* start Input records *
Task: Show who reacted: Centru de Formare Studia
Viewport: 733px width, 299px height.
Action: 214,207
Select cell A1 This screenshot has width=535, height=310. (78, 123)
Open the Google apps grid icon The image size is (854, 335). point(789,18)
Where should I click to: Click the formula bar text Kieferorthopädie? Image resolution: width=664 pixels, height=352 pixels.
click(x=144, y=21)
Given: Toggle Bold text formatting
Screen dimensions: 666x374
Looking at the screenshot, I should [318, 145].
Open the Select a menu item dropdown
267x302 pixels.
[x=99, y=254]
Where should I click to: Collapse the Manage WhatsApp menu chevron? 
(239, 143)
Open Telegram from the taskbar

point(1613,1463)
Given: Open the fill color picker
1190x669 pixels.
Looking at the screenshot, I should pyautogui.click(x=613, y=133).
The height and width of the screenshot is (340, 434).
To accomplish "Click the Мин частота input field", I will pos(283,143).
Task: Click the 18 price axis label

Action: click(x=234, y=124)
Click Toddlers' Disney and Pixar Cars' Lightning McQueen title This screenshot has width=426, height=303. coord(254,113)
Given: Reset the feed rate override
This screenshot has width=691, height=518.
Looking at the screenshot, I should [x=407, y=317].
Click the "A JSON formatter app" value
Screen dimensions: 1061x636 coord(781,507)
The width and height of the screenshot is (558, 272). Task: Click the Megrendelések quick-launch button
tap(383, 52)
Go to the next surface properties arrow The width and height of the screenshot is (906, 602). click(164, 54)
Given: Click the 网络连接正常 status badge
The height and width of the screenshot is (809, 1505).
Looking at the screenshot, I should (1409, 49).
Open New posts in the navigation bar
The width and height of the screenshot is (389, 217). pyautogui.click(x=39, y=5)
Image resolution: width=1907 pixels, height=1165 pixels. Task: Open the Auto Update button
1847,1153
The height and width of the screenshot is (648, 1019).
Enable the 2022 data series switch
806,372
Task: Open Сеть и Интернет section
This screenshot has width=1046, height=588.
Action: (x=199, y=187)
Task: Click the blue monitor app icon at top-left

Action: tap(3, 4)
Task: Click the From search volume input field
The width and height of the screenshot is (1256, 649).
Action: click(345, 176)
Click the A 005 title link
* end Input records *
Give back the rows verbatim, starting at the very first row and ending at the row that contains "point(1613,1463)".

Task: Show who reacted: Centru de Formare Studia
Viewport: 733px width, 299px height.
Action: 214,207
Select cell A1 This screenshot has width=535, height=310. (78, 123)
Open the Google apps grid icon The image size is (854, 335). point(789,18)
Where should I click to: Click the formula bar text Kieferorthopädie? Image resolution: width=664 pixels, height=352 pixels.
click(x=144, y=21)
Given: Toggle Bold text formatting
Screen dimensions: 666x374
Looking at the screenshot, I should [318, 145].
Open the Select a menu item dropdown
267x302 pixels.
[x=99, y=254]
Where should I click to: Collapse the Manage WhatsApp menu chevron? 
(239, 143)
Open Telegram from the taskbar

point(1613,1463)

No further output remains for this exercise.